Archie no contestó. Todavía en el Mercado no tenía nada que ver en eso. Solo había sido el medio. Apretó a Emmie contra sí para resguardarla de la brisa que soplaba en la laguna. «Gracias, amigo», susurró, y se imaginó a Jay allí arriba, sentado en una nube, un cupido del siglo XXI, brindando por ellos con un guiño de satisfacción.

Esa tarde, Riley pilotó la lancha que tenían a su disposición en el palazzo de vuelta de la isla de Burano, donde Sylvie y él habían comido en su restaurante de pescado favorito. Ella había aprovechado para comprar un rollo del encaje que daba fama a la isla y, con una timidez impropia en ella, se lo guardó en el fondo del bolso.

—No preguntes —le había advertido, señalándole con el dedo, y Riley sonrió.

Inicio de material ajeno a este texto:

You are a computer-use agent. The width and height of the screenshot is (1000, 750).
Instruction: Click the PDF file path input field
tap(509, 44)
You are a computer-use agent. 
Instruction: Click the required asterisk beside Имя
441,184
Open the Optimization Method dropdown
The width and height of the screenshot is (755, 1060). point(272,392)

Justo antes de desembarcar junto al amarre, pasaron bajo un diminuto puente. Sobre él había una pareja, fundida en un abrazo, besándose apasionadamente, completamente ajena a lo que les rodeaba. A Riley le dio un vuelco el corazón al reconocerles. Era la pareja de la sala de espera. A los que habían sometido a aquella espantosa sesión de fotos. Los que hubieran deseado estar a millones de kilómetros de allí.

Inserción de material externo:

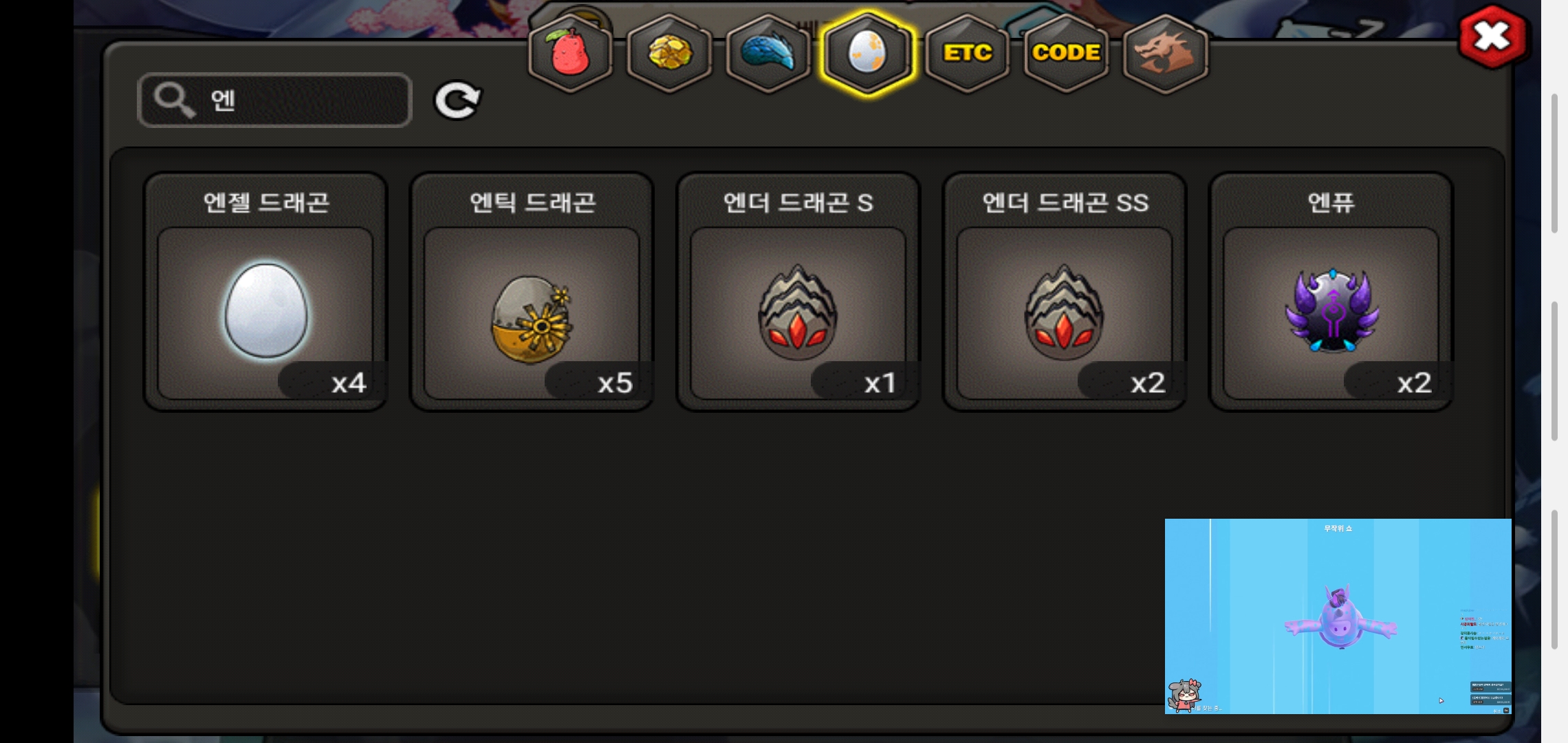Open the red fruit food tab
The height and width of the screenshot is (743, 1568).
click(570, 54)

—La chica del sombrero —dijo Sylvie, y sonrió, guardando otro secreto un día más.

Riley apagó el motor y hurgó en su bolsa en busca de la cámara. Era un profesional. En unos segundos estaba listo. Encontró el encuadre perfecto al tiempo que el sol explotaba en una bola de fuego, bañándolos con una pátina de luz dorada.

—Esta —le dijo a Sylvie mientras ajustaba el obturador— es la foto que vende.